Hutcherson hauls in top fish at trot line tournament
Published 2:00 pm Wednesday, June 2, 2021
Brookhaven native Anthony Prather and his friends planned, organized and held their fourth annual Memorial Day trot line catfish tournament last weekend on the Mississippi River and its tributaries around Natchez.
Eighteen boats were entered in the competition, up from 14 last year.
Fishing begins Friday at daylight and concludes Sunday at noon. The boats put in at Natchez and hold their weigh in under the river bridge on the Vidalia side.
Top prize goes to the boat that lands the biggest single fish. The second-place team is the one that has the highest combined weight of their three largest fish.
The team of John Hutcherson and Toby Criswell took top prize last weekend with their big catch of a 54.24-pound catfish.
Last year’s biggest fish topped 86-pounds at the weigh in.
This year the fishing was a little tougher.
“We had strong wind all weekend and it would rain on and off,” said Prather. “Everyone was fishing hard, but it was tougher to get on the fish and stay on them, they were mostly in shallow, still water. Last year kind of spoiled us because we had so many huge fish get hauled in that weekend.”
While there wasn’t a large pile of catfish weighing over 50-pounds like lats year, Prather said plenty of teams caught fish over the 30-pound mark,
“I probably fished harder this weekend than I did any other year — maybe harder than I have in my life,” said Prather. “We didn’t pull anything that was close to 30-pounds until that last day.
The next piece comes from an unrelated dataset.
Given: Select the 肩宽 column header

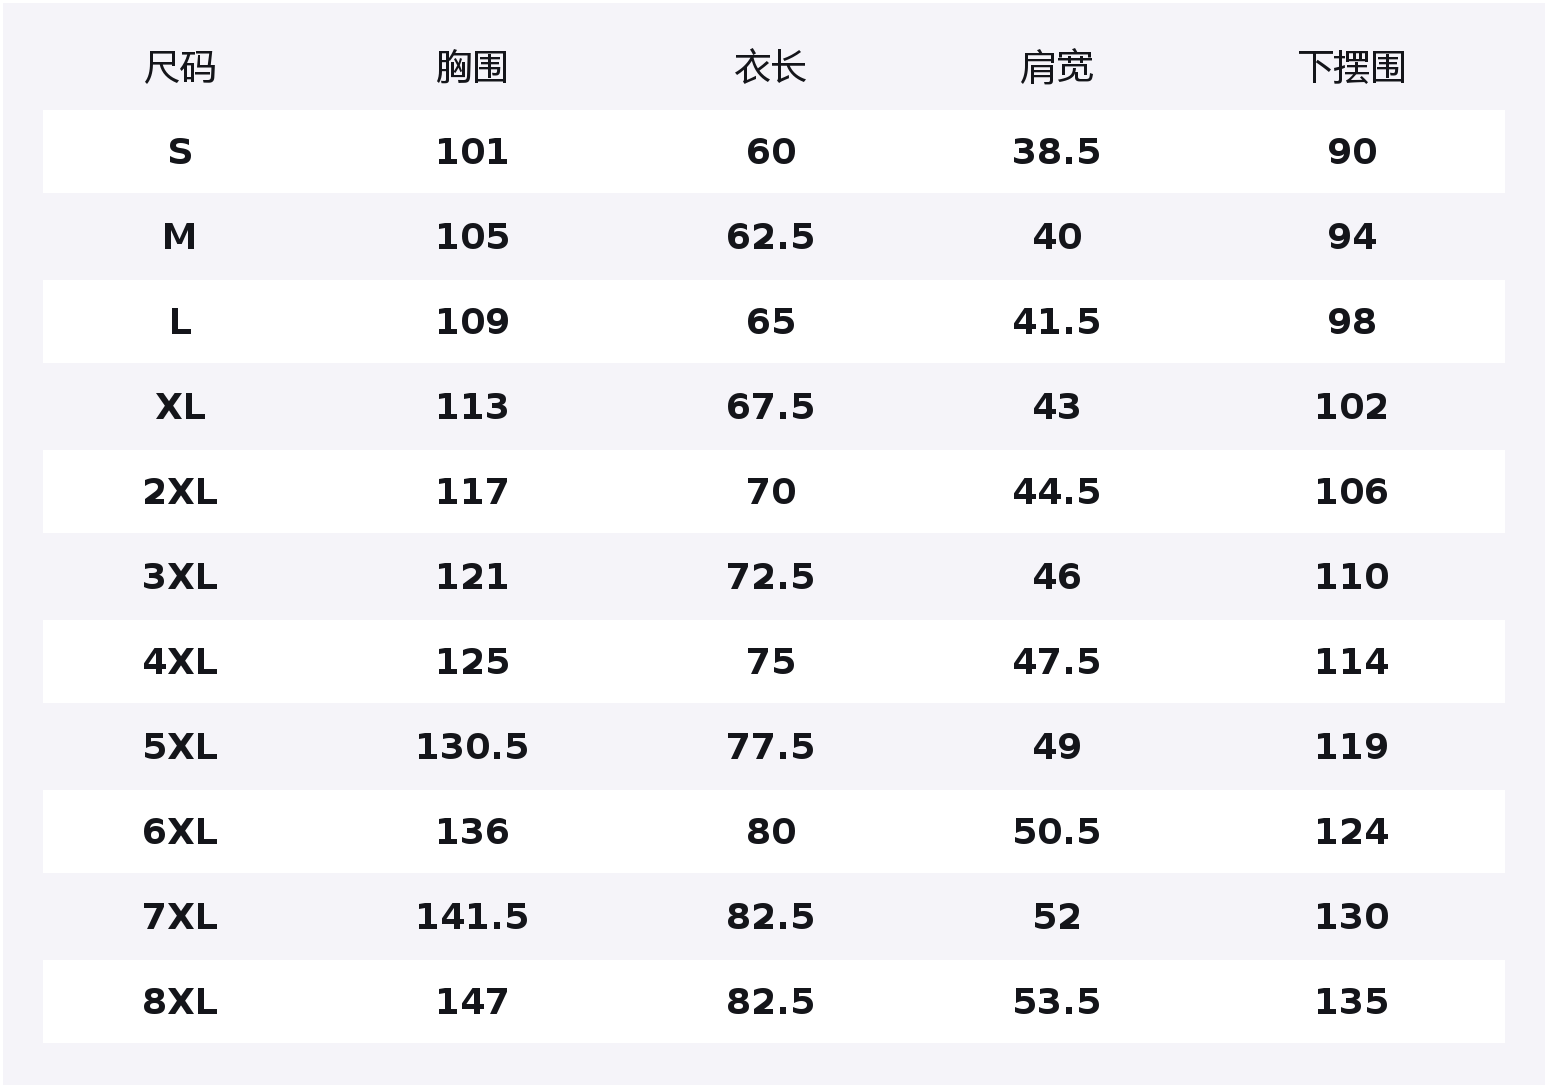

Once we got on them, we caught a bunch of good fish — but the work was finding them.”
Each boat has a 250-hook maximum and can fish five miles north of Port Gibson down to five miles south of Deer Park, Louisiana.
The competition has grown from 10 boats the first year to 12 boats in year two.
Teams play $150 to enter with the winners taking 75% of the pot and the second-place team claiming the rest.
Prather would like to keep the tournament field the 18-20-boat range. Too many more and the big river would seem a lot smaller.
“Even with that big area to fish, you’d still see lines hanging off every other branch or tree,” said Prather. “A lot of these guys fish this river enough to know where the sweet spots are, and you don’t want people on top of each other if you can help it.”
Second place was won by the team of Jimmy Francis, Logan Francis and Kasey Durr with a three fish total of 97.66-pounds.
It’s the second straight year for the Francis brothers to win second place.
“It was a great weekend,” said Prather. “I appreciate everyone that fished and all the people that came to the weigh ins. Everybody is having a good time competing together and that’s why we’ll keep it going and run it back next Memorial Day weekend.”